When the N.E.D.L. was planned, the Carnegie Foundation was asked to furnish a construction grant. It refused, commenting, "Libraries never cooperate." Construction went ahead on Harvard funds, for a building with 1,000,000 volume capacity. It is now 90 percent full.

"We should have planned for this 40 years age," Metcalf said at its completion. Keen competition between libraries with each trying to build up its own collection has resulted in duplication that was in many cases "just plain silly" he said.

Midwest Fellows Suit

A similar storage library is at present being designed to be constructed on the University of Chicago campus. When ton Midwestern universities got together to draw its basic plans, the Carnegie Foundation, convinced by the New England Deposit Library's success, was among the agencies giving financial support.

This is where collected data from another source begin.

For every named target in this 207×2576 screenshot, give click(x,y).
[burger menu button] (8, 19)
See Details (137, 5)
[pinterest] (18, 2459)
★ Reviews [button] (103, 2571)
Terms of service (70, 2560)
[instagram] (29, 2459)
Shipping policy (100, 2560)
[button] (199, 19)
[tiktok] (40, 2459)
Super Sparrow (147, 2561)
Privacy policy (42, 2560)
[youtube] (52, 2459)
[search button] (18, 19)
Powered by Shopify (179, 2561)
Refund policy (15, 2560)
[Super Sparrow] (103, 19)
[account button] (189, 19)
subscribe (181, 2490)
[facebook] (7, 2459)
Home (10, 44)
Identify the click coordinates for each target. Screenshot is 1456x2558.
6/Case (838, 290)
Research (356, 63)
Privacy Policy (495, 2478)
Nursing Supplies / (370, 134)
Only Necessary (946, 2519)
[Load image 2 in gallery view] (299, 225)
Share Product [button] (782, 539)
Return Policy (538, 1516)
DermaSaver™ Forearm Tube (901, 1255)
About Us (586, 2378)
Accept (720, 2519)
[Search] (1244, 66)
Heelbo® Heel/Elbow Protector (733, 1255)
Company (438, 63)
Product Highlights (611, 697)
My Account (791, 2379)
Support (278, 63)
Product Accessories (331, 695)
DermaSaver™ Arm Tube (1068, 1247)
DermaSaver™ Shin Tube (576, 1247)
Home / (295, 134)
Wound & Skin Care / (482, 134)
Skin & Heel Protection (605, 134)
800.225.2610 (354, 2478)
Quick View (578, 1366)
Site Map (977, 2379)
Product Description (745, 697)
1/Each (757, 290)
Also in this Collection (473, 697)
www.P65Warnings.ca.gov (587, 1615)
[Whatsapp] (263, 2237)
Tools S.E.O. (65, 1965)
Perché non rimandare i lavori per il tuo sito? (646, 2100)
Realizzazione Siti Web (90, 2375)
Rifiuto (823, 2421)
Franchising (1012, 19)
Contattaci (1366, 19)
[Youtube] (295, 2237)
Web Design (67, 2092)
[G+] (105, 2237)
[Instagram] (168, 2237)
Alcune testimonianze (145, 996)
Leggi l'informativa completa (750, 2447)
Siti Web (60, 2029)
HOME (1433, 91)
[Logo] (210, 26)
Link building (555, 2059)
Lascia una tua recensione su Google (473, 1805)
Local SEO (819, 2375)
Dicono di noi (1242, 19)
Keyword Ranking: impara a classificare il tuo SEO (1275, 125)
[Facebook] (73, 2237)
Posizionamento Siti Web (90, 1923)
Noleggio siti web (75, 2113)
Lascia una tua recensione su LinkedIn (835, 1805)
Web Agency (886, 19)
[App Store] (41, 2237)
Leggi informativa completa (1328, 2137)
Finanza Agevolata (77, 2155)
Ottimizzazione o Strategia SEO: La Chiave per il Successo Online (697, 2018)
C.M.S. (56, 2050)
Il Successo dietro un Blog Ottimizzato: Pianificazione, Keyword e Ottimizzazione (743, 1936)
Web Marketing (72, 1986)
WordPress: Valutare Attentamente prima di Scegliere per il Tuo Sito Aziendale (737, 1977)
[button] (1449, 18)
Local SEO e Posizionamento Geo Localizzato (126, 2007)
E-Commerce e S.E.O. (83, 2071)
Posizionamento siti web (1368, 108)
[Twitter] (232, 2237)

Another milestone in the development of inter-library cooperation was the establishment in 1948 of the American Association of Research Libraries "Farmington plan."

Under the plan, 54 research libraries (including Harvard) now accept all current books published in nine foreign countries in certain assigned fields. There more countries will be added this year. The 250 assigned fields cover almost every book published.

Over Half were Lost

The plan was formed when a check through the union catalogue of the Library of Congress--a file of 12,000,000 volumes in libraries throughout the nation-revealed that less than half the foreign publications were going into American libraries, while those that were arriving were frequently duplicated in many libraries.

Under the "Farmington plan" each new book is listed on a card and sent to the Library of Congress catalogue. Researchers can either use this catalogue or contact directly the library specializing in a particular subject.

The South and the Pacific Coast need central deposit libraries at this time, Metcalf says, since 80 percent of the research volumes in the country are in the Northeast and Midwest.